Netflix Kills Qwikster, Keeps DVD Rentals & Streaming Together

Only three weeks after Netflix announced it was spinning off its DVD rental business as Qwikster, the company has reversed course and plans to keep its rental and online streaming businesses together.

Netflix announced on September 19 that it planned to split its by mail DVD rental service from its online video streaming service, with plans to make the change within a few weeks.

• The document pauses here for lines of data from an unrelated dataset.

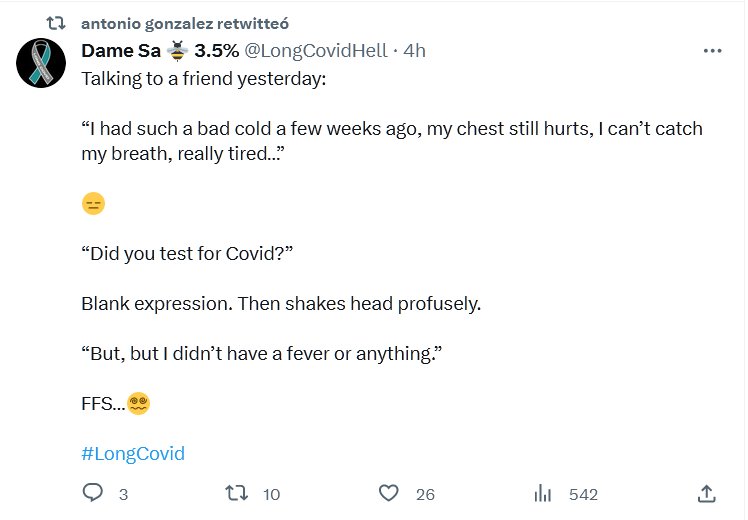Click the "Did you test for Covid?" line
Image resolution: width=748 pixels, height=520 pixels.
[185, 253]
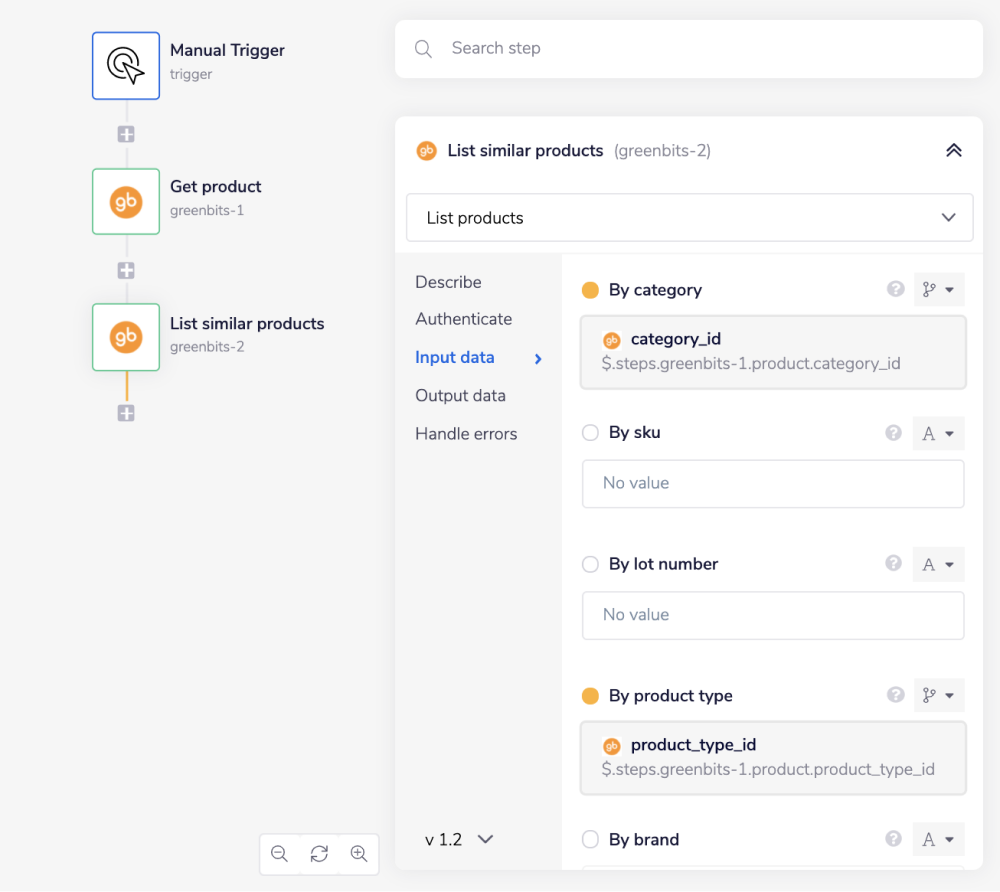Click the zoom in magnifier icon
The image size is (1000, 892).
point(359,854)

Splitting the services meant customers would have to manage two independent movie queues, although they would be able to add Wii, PS3 and Xbox 360 games to their by-mail lists.

Netflix on Qwikster: Never mindNetflix on Qwikster: Never mind

Netflix received an overwhelmingly negative response to the announcement, and it looks like the company listened.

“It is clear that for many of our members two websites would make things more difficult, so we are going to keep Netflix as one place to go for streaming and DVDs,” said Netflix CEO Reed Hastings. “This means no change: one website, one account, one password… in other words, no Qwikster.”

Netflix recently raised its monthly rates and split out the cost for DVD rentals from streaming. The change, company executives said, better reflected consumer interests because they could choose to receive only DVDs by mail, only online streaming, or both.

That change wasn’t received well, either, and led to many people dropping DVD rentals completely and reducing the income Netflix was bringing in.

Mr. Hastings had a comment on that, too. “While the July price change was necessary, we are now done with price changes,” he said.

While Qwikster was announced, it never actually launched. The Qwikster Web site, however, did roll out, although it now redirects to the Netflix Web site.